To arrive at the results of the second experiment, the group identified 250 HIF-1 reporter inhibitors from the screen and found that 18 of them shared the core structure of alkyliminophenylacetate, which was similar to the mitochondrial inhibitors described in previous publications.
 
“When we characterized some of the good inhibitors, we noticed that they behaved like some of the inhibitors for the HIF-1 pathway previously described in the literature,” said Shen.
 
For example, they inhibited the hypoxia-induced HIF-1α protein accumulation, but only moderately inhibited deferoximine (DFO)-induced HIF-1α accumulation. Shen explained that this differential impact of alkyliminophenylacetate compounds on hypoxia- and DFO-induced HIF-1α accumulation is characteristic of ROS scavengers and mitochondrial electron transport chain inhibitors.
 
“We identified the target relatively easily and then tested this hypothesis of whether the inhibitors were actually mitochondrial inhibitors,” Shen said. According to the researchers, cells are highly sensitive to mitochondrial inhibitors when cultured in media that contain galactose but not glucose.
 

“It was pretty surprising that we got a number of very good, potent inhibitors.”

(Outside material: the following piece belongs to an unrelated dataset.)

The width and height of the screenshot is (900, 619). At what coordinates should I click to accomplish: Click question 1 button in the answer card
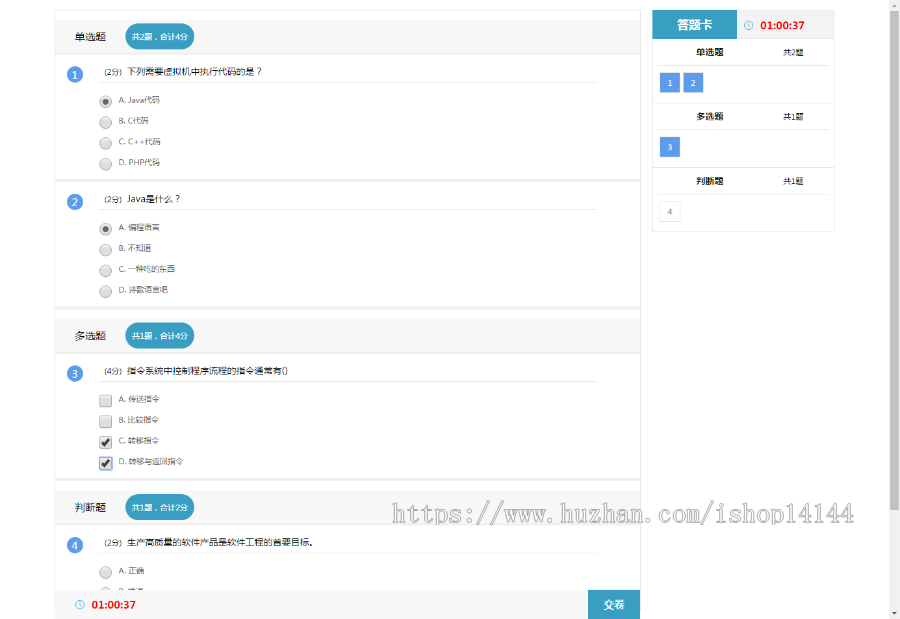[669, 82]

Cells were cultured in either glucose- or galactose-containing media and then exposed to alkyliminophenylacetate compounds selected from Abbott’s internal library. Many of the compounds were found to induce cell death in the galactose-containing media at very low concentrations, but none induced cell death in glucose-containing media.
 
In the parallel experiment, the ability of each compound to inhibit the HIF-1 reporter was found to directly correlate with its ability to induce cell death in the galactose-containing media. 
 
“We found further evidence that alkyliminophenylacetate compounds specifically inhibit mitochondrial ROS production,” said Shen. In control cells, hypoxia triggered a 3-fold increase of 2,7-dichlorodihydrofluorescein diacetate, or DCF, a cell-permeable, fluorescent indicator of ROS levels.
 
Treating the cells with alkyliminophenylacetate compounds, however, significantly reduced hypoxia-dependent ROS production.
 
Shen said his team was surprised to find that nonalkyliminophenylacetate inhibitors induced robust cell death in galactose-containing media at very low concentrations, which supports the hypothesis that inhibiting mitochondrial ROS production is a mechanism common to structurally diverse HIF-1 inhibitors.   
 
“We were pretty surprised” by this finding, Shen said, adding that he felt the likeliest explanation for this result is that the ROS pathway is the most sensitive way to inhibit HIF-1.
 
Although Shen declined to comment on Abbott’s future work in this area, the researchers pointed out in this paper that it remains to be seen whether the alkyliminophenylacetate compounds are tolerated in animal models in doses that inhibit HIF-1.
 
“Instead of inhibiting the electron-transport chain, the use of antioxidants is an attractive alternative for inhibiting hypoxia-dependent ROS production,” they wrote.